L’attivista per l’indipendenza pacifica dei Saharawi, Aminatou Haidar, in un’intervista all’Afp ha invitato la comunità internazionale ad «agire senza perdere tempo per evitare che la situazione possa condurre a una guerra».

La 52enne attivista saharawi, celebre per la promozione della resistenza pacifica all’occupazione marocchina e soprannominata «Gandhi del Sahara occidentale», riceverà a Stoccolma uno dei premi più prestigiosi nel campo dei diritti umani, il Right Livelihood Award, noto come Nobel alternativo.

Haidar ha affermato che le Nazioni Unite e l’Europa – in particolare Francia e Spagna – hanno la responsabilità morale di «dover evitare la guerra nella regione, perché i giovani non hanno più pazienza e non credono più nella resistenza pacifica, dopo 45 anni di occupazione».

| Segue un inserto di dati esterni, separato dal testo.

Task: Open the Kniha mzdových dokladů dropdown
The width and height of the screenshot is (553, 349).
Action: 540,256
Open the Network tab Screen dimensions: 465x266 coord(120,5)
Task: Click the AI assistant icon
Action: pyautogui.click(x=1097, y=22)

«Senza il sostegno dell’Europa, il Marocco non continuerebbe a saccheggiare e sfruttare le risorse naturali del mio popolo – ha denunciato – La principale colpa è proprio della comunità internazionale che non ha fatto applicare le risoluzioni Onu a favore del legittimo diritto all’autodeterminazione del popolo saharawi».

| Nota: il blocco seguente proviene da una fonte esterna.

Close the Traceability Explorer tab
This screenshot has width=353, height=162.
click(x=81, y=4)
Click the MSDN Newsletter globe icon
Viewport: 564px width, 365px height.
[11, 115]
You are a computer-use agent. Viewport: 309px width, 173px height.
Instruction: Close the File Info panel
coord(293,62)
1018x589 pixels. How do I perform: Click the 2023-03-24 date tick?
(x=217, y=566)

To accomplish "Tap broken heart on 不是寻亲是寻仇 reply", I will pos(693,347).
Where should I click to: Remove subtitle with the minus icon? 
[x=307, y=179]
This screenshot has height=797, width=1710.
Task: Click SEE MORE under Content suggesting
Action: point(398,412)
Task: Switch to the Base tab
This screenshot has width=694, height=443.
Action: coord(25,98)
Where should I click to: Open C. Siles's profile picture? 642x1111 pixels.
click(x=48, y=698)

Nel suo discorso Aminatou Haidar ha fornito un quadro dettagliato della situazione degradante nel Sahara occidentale, aggiungendo che «purtroppo l’opinione pubblica europea non ne è a conoscenza», a causa del blocco mediatico imposto dalle autorità marocchine e della permanente restrizione alle libertà di espressione, associazione e riunione nei territori occupati: «Rabat continua non solo a sfruttare le risorse di un territorio occupato illegalmente, ma ha incrementato la repressione con arresti arbitrari, torture inflitte ai prigionieri politici oltre a un aumento spropositato di altre migliaia di mine, di produzione europea (italiane e francesi, ndr), lungo il muro della “vergogna”».

La risoluzione 2494, dello scorso 30 ottobre, ha prorogato di un altro anno il mandato della missione di pace Minurso, considerata ormai dal Fronte Polisario «una missione che mira a consolidare l’occupazione marocchina del territorio saharawi e a mantenere lo status quo».

Una situazione di stallo permanente a causa anche delle recenti dimissioni dell’inviato per il Sahara occidentale, il tedesco Horst Kohler, con la motivazione che «esiste la volontà di alcuni membri permanenti del Consiglio di Sicurezza Onu (in riferimento alla Francia, ndr) di ostacolare sia un maggior monitoraggio del rispetto dei diritti umani nei territori occupati che l’organizzazione di un referendum».

C’è preoccupazione per una possibile escalation, anche in previsione dell’imminente congresso del Fronte Polisario, il 19 dicembre. In una recente intervista il presidente della Rasd (Repubblica araba democratica saharawi), Brahim Ghali, ha affermato che «nonostante l’ostruzionismo del Marocco, il Polisario ha costantemente esercitato moderazione per una soluzione pacifica, ma senza una forte risposta dell’Onu, ci vedremo costretti a riprendere una guerra di liberazione che forse a questo punto diventa inevitabile».